# TRY IT
In the listing below, transcribe the line that contains "You are a computer-use agent." and all lines following it, ending with the last line. Add nothing.

# THE DATA
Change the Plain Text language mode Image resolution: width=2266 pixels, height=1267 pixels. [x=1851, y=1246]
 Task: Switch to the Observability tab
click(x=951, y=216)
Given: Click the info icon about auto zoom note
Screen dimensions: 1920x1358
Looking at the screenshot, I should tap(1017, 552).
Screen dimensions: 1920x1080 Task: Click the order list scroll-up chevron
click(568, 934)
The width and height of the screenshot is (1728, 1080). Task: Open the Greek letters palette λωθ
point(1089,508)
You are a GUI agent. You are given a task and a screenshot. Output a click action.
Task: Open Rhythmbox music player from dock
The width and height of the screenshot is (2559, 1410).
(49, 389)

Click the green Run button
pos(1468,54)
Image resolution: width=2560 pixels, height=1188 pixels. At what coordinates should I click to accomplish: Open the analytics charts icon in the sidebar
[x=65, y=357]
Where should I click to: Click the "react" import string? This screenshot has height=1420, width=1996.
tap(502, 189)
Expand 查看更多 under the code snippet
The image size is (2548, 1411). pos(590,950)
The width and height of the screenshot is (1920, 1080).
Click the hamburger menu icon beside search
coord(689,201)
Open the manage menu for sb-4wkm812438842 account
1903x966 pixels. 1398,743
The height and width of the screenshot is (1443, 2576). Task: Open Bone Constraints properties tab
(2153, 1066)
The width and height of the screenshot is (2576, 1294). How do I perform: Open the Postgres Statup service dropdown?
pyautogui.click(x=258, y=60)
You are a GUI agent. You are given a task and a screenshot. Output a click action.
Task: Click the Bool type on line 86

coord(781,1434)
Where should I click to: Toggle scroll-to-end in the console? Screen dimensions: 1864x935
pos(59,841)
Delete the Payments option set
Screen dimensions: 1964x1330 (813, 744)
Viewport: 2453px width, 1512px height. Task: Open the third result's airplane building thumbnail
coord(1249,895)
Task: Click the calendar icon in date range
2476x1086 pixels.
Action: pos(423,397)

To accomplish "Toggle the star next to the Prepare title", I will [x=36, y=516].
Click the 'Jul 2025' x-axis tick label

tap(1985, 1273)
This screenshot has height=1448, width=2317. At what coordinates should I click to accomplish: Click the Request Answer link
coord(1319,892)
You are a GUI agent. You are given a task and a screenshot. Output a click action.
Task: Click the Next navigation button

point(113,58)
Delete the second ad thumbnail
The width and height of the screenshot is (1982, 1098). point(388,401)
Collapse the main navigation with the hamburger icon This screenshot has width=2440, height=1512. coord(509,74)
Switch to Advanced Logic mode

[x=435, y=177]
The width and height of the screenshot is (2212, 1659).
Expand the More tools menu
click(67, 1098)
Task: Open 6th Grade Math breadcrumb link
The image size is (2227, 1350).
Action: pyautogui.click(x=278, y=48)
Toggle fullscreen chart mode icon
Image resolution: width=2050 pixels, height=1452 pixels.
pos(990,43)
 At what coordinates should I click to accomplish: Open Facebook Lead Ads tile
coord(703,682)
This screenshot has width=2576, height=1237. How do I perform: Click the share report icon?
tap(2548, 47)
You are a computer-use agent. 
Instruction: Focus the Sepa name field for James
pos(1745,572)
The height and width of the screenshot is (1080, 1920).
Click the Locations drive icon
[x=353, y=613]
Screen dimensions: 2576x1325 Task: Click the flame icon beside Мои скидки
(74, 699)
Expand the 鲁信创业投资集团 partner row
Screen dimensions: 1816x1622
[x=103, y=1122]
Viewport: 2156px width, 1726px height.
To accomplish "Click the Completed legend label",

# OUTPUT OF THE TASK
You are a computer-use agent. 
Instruction: Focus the Sepa name field for James
pos(1745,572)
The height and width of the screenshot is (1080, 1920).
Click the Locations drive icon
[x=353, y=613]
Screen dimensions: 2576x1325 Task: Click the flame icon beside Мои скидки
(74, 699)
Expand the 鲁信创业投资集团 partner row
Screen dimensions: 1816x1622
[x=103, y=1122]
Viewport: 2156px width, 1726px height.
To accomplish "Click the Completed legend label",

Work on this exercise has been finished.